Passed yesterday by vote of 414 to 15, the bipartisan legislation “takes important steps toward enhancing the private retirement system and increasing retirement savings, including provisions that will incentivize small businesses to offer retirement plans, enable older Americans to save more and hold on to their savings longer,” SIFMA President and CEO Kenneth E. Bentsen, Jr. said in a statement.

The bill builds on a provision passed in 2019, which raised the age when investors are required to start taking minimum distributions from their qualified retirement investments to 72, up from 70½.

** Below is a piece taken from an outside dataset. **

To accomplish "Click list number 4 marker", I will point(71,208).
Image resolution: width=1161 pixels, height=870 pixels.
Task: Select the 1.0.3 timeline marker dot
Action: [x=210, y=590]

SECURE 2.0 goes further, increasing the age for RMDs to 73 in 2023, 74 in 2030 and 75 in 2033.

The bill also increases catch-up contributions to employer retirement plans for individuals age 62, 63 and 64 from $6,500 to $10,000 and provides an option so that employer matching contributions can be made to the Roth portion of retirement plans.

There is also a provision that would allow individuals age 70½ and older to make a one-time charitable distribution, up to $50,000, from an IRA to a split-interest trust, such as a charitable remainder trust.

The bill would allow plan sponsors to offer annuities as participants’ default investment for the first time and remove the required minimum distribution requirements for life annuities.

“The bipartisan legislation will deliver measurable benefits to America’s workers and retirees who have anxiety over whether they will have sufficient retirement income that lasts throughout their golden years,” said Wayne Chopus, president and CEO of the Insured Retirement Institute, a trade group that represents annuities companies. “Our efforts will now shift to the Senate to continue the positive momentum and get a bill to President Biden this year.”

But not all pundits and experts agree annuities make a good default investment in retirement plans. "I think annuities in most cases are breaches of fiduciary duty because of the single entity credit risk and excessive hidden fees," said Chris Tobe, an investment consultant who co-founded the Common Sense 401(k) Project, which works with plans to help reduce their exposure to litigation from high fees. "The super large plans have avoided offering annuities, so for the most part this is mostly a smaller and, in the case of hospitals, a mid-size employer plan issue.”

Sponsored by House Ways and Means Committee Chairman Richard Neal (D-Mass.) and Ranking Member Kevin Brady (R-Texas), SECURE 2.0 would also create richer catch-up contribution limits, hiking the catch-up limit to $10,000 for IRAs and $5,000 for SIMPLE IRA beginning in tax year 2022 for those who attain age 62 before the close of the taxable year.

The bill also expands automatic enrollment in 401(k) plans by requiring 401(k), 403(b) and SIMPLE plans to automatically enroll participants in the plans upon becoming eligible, with the ability for employees to opt out of coverage. 

SECURE 2.0 would also allow employers to fund long-term part-time employees’ retirement plans by reducing qualification from 500 hours over three years to two years.

Starting in 2023, the legislation would allow employers to match contributions to the 401(k) accounts made by employees who are paying off student loans if they don’t contribute enough to the 401(k) plan to receive a full match.

Under SECURE 2.0, repayment of qualified birth or adoption distributions would be limited to three years. It also would impose a three-year limitation on recontributions.

The legislation also includes the following provisions:

• Increases the startup credits for small employer pension plan credit to cover 100% of the cost to small employers to implement a plan for the first three years.
• Creates an additional credit to encourage small employers to make direct contributions to their 401(k) plans that can offset up to $1,000 of employer contributions for each participating employee. 
• Broadens the SECURE Act’s pooled employer or open multiple employer plans (MEP) to allow unrelated public education and other non-profit employers to join a single 403(b) plan.
• Increases the saver’s credit for low= and moderate=income workers who save in retirement plans by raising the match from the federal government by 50% starting in 2025.